A Associação Brasileira de Hormonologia (Asbrah), mesma organizadora do congresso, também oferece uma pós-graduação em hormonologia. Feito à distância, o curso é oferecido pela Faculdade de Governança, Engenharia e Educação de São Paulo. A instituição de ensino foi criada em 2019, com sede no município de Avaré, a cerca de 260 km da capital paulista.

Para o médico Paulo Miranda, presidente da SBEM (Sociedade Brasileira de Endocrinologia e Metabologia), os cursos são usados para prescrever anabolizantes e fazer um acréscimo perigoso de hormônios entre pacientes. Em especial, a de testosterona para mulheres jovens. “Não existe a condição clínica de ‘baixa testosterona em mulher'”, declara.

Segundo ele, o uso pode causar problemas cardíacos, insuficiência renal, trombose, perda de cabelo, inflamação clitoriana, engrossamento da voz e aumento da agressividade. Nos homens, a testosterona extra tem efeito contrário: o organismo pode parar a produção natural.

“Eles [da hormonologia] usam nomes de cunho de marketing para angariar pacientes que entendem que aquele nome é uma novidade, mas que nada mais é do que uma reformulação de propostas já abandonadas pela ciência com único objetivo de confundir as pessoas”, diz o médico.

A presidente da Febrasgo (Federação Brasileira de Ginecologia e Obstetrícia), Maria Celeste Osório, afirma que injeções, chips e adesivos são feitos em farmácias de manipulação de “forma industrial”, sem estudos de segurança sobre o conteúdo das fórmulas e inspeção adequada da Anvisa.

A aplicação de um só implante com testosterona pode chegar a R$ 5 mil, afirma. O uso de doses moderadas do hormônio tem sido recomendado apenas para mulheres na pós-menopausa, para lidar com sintomas como desejo sexual hipoativo, e a indicação só é feita após exame clínicos e laboratoriais. “Mulher jovem não precisa nunca [de testosterona]”, reforça.

Outros usos comuns entre mulheres são para o tratamento de hipotireoidismo e indução do parto. Na infância, o hormônio do crescimento também é receitado para problemas de formação.

Já a engenheira biomédica e CEO da farmacêutica BioMeds, Izabelle Gindri, afirma que há uma “distorção da realidade a respeito da forma com que esses produtos são preparados”.

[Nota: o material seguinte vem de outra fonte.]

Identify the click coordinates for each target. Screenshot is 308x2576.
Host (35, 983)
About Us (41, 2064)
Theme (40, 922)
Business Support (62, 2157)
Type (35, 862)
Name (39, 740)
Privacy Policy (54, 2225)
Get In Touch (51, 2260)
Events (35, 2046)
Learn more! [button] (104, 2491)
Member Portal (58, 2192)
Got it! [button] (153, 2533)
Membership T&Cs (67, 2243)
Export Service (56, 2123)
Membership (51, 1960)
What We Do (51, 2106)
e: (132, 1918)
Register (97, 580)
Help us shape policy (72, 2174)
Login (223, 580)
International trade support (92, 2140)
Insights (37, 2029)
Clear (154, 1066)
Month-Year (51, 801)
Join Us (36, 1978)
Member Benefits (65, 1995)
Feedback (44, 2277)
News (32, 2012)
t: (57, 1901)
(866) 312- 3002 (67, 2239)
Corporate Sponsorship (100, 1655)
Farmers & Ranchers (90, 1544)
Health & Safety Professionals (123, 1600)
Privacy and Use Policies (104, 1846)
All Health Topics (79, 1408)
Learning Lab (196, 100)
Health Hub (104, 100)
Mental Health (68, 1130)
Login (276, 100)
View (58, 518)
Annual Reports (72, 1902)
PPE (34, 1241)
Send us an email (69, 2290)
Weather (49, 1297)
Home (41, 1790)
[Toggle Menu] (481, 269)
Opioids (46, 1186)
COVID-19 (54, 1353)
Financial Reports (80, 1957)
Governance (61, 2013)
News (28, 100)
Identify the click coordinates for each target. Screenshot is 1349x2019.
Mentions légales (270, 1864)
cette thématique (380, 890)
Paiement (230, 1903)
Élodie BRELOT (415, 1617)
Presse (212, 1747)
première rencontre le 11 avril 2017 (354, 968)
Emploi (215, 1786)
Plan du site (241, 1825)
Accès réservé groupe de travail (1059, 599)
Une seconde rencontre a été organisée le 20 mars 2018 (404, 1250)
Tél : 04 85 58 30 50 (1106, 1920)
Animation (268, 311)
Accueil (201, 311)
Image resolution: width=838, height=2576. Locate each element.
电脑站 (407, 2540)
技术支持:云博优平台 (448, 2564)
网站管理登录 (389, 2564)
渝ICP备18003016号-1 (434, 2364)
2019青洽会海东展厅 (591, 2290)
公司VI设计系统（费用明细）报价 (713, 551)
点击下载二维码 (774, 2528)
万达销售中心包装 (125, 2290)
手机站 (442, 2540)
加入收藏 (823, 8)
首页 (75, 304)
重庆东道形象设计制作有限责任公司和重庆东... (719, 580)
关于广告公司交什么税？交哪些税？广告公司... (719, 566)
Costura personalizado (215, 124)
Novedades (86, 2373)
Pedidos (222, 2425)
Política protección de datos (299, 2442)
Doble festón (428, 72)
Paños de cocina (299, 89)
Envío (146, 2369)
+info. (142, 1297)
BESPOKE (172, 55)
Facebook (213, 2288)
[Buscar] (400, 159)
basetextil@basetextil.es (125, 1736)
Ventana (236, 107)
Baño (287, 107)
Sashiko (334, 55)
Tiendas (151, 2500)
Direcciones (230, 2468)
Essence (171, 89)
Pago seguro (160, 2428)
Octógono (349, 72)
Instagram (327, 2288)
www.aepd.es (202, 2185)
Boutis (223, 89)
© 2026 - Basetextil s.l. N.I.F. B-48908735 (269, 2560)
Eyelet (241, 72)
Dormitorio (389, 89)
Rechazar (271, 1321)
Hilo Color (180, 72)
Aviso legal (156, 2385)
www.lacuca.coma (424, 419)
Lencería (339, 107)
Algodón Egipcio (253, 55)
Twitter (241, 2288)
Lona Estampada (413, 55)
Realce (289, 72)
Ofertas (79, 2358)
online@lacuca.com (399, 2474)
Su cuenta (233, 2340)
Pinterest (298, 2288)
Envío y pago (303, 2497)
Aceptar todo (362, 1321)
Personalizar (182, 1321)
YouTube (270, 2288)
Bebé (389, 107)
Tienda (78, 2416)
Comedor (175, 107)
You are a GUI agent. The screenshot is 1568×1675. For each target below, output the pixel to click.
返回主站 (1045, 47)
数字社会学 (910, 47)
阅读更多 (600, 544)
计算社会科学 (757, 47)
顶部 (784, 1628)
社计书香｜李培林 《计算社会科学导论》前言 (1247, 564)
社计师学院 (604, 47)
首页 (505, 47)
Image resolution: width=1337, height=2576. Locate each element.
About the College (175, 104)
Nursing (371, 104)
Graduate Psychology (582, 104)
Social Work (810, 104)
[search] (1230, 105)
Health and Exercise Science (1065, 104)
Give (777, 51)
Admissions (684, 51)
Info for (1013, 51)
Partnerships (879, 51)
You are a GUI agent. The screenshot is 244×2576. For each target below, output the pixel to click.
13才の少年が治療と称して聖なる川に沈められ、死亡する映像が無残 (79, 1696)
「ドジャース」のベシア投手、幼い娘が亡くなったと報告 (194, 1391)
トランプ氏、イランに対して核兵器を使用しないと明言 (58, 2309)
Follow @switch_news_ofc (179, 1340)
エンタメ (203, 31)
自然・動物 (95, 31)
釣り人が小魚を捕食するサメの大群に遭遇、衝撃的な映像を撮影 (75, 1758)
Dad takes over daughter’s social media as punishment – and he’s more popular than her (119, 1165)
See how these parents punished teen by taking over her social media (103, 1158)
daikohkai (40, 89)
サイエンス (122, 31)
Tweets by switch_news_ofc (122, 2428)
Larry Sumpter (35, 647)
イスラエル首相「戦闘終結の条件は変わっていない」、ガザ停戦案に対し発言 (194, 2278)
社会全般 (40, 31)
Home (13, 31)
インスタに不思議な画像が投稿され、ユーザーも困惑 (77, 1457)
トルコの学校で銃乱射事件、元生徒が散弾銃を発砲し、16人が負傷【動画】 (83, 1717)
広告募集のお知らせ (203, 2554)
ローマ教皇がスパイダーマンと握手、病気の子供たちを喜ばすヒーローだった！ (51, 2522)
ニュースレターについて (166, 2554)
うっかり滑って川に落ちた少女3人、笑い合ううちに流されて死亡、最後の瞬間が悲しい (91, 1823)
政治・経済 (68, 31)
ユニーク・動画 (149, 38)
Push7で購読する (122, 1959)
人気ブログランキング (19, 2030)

“A regulamentação vem do próprio Conselho Federal de Medicina. A gente não pode fazer propaganda de produto, mas nunca pôde, isso é algo que é dentro do setor de medicamentos”, acrescenta.

Mais de 30 sociedades médicas enviaram cartas, promoveram reuniões e enviaram sugestões de regulação para a prescrição de hormônios e a restrição de cursos livres para ensino do uso de hormônios desde dezembro do ano passado. O caso está sob análise da agência reguladora.

Em nota, o MEC (Ministério da Educação) afirma que as universidades têm autonomia para oferecer cursos de pós-graduação sem autorização do ministério. O Cremesp (Conselho Regional de Medicina do Estado de São Paulo), onde fica a sede da faculdade, também afirma não reconhecer a “hormonologia” como uma especialidade médica.